Interview by Lucinda Presley
The Collaborative’s Research Thought Leaders help provide the strong foundation upon which the Collaborative’s work rests. Each Thought Leader is nationally and internationally recognized in his/her own field and brings an extensive depth of experience and expertise. They also are adept at working across disciplines.
A Thought Leader and their work are featured in each Collaborative newsletter. In this issue, we visit with Hubert Dyasi, Ph.D., whose research in the teaching and learning of science, including the inquiry process, helps inform the work of the Collaborative. Hubert—now retired—was a professor of science education at the City College, City University of New York (CUNY). He is widely known for his teaching of science in pre-college education in the United States and Africa (see the “Curiosity Leads to Science Education Centers across Africa” article elsewhere in this newsletter)
Tell us about your work in helping develop the inquiry process in science education.
Hubert: In our initial work in Africa, my colleagues at MIT, at the Education Development Center in Massachusetts, and in Africa saw that African elementary school students were curious about the science of phenomena of nature. But they were being taught science as a set of isolated facts and knowledge. The students could answer the science questions correctly but couldn’t connect their answers to real-world phenomena. We sought to address that curiosity in science and connect it to the real world. However, there were no materials to guide the teachers in addressing this. Teachers were used to teaching through memorization. Also, there were no existing examples of how to implement inquiry-based science learning on a broad scale.
So, we first trained teachers, immersing them in this process before they worked with their students. To make this program more broadly available, we then developed teacher guides, using familiar materials for the teachers to use in helping their students explore the world around them from a scientific point of view. We made these guides interesting and exciting. We made lots of videos to accompany those guides. We also worked with pre-service teachers to help them be able to use inquiry in their classrooms. We then convinced African countries that this was of great benefit to their students and developed a network of science centers in those countries that could help implement this program. I was Executive Director of that program, Science Education Program in Africa, for 8 years, and it is still thriving today.

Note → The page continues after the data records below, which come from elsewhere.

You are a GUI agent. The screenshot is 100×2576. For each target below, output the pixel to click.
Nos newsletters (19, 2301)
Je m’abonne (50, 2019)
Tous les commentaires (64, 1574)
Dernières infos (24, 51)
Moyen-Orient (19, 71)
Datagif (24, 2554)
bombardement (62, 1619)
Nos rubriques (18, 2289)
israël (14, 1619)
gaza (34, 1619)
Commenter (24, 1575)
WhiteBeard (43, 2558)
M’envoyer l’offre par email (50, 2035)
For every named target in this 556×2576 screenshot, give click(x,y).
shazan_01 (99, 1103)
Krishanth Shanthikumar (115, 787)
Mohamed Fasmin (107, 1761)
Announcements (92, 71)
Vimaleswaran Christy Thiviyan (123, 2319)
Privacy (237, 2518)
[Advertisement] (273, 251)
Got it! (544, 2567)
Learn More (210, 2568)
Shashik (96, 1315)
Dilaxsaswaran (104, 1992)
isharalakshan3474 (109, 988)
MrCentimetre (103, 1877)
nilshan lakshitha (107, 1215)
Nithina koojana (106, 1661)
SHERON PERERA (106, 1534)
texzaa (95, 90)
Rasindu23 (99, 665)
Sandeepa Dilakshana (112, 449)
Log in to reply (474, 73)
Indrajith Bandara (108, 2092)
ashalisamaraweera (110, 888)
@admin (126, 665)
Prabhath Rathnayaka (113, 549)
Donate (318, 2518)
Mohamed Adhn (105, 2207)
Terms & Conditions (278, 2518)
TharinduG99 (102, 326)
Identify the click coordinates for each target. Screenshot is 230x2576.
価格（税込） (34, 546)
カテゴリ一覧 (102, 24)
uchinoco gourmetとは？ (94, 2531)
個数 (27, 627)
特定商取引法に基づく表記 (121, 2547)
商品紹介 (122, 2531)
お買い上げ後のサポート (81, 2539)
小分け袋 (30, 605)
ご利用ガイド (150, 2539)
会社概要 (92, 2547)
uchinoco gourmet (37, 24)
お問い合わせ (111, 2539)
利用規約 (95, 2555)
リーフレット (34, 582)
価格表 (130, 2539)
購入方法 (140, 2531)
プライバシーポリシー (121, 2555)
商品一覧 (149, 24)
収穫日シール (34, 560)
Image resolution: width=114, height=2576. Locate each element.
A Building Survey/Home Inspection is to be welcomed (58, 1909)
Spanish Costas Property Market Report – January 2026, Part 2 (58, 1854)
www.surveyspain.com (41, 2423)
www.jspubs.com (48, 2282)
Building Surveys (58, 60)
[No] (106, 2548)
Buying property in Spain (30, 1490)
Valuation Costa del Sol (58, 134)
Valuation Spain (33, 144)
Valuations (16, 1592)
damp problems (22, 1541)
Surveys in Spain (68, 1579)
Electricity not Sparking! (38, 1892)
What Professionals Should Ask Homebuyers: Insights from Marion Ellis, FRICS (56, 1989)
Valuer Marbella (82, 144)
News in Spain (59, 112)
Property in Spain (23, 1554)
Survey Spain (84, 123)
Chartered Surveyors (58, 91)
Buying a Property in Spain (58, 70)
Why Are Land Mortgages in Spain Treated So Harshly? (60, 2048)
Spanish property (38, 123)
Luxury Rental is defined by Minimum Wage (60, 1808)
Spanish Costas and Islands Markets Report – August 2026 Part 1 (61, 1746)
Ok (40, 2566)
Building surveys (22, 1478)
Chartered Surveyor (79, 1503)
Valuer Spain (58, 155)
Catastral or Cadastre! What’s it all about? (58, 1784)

How did your position at CUNY impact your work?
Hubert: From my experiences in Africa, I continued to want to transform what the teachers were doing in the classroom. I wanted to work in places where there was a real need. I saw that in New York, there were teachers with the same needs as the teachers in Africa. I knew that the teachers had to first experience inquiry for themselves. This would reduce their fear of teaching science. So, I looked upon the New York City School Districts as education centers like in Africa, so I worked through those centers to research and share the work. I used naturalistic research where, instead of having controlled experiences, we documented whether what we were seeing in the classrooms was approaching the criteria we had set up as good practices. The teachers had to document their observations, also. We had to be very clear about what we were looking for in good classroom inquiry practice and in student learning. So, a great deal of the research was qualitative. We did, however, get quantitative data from the number of quality experiences for the students and the volume of experiences the students experienced. We found that a continuous approach was more important than the number of experiences the students had. We also had success implementing this across disciplines at City College.
What have you discovered in your research and in your other work that points to the importance of the Collaborative?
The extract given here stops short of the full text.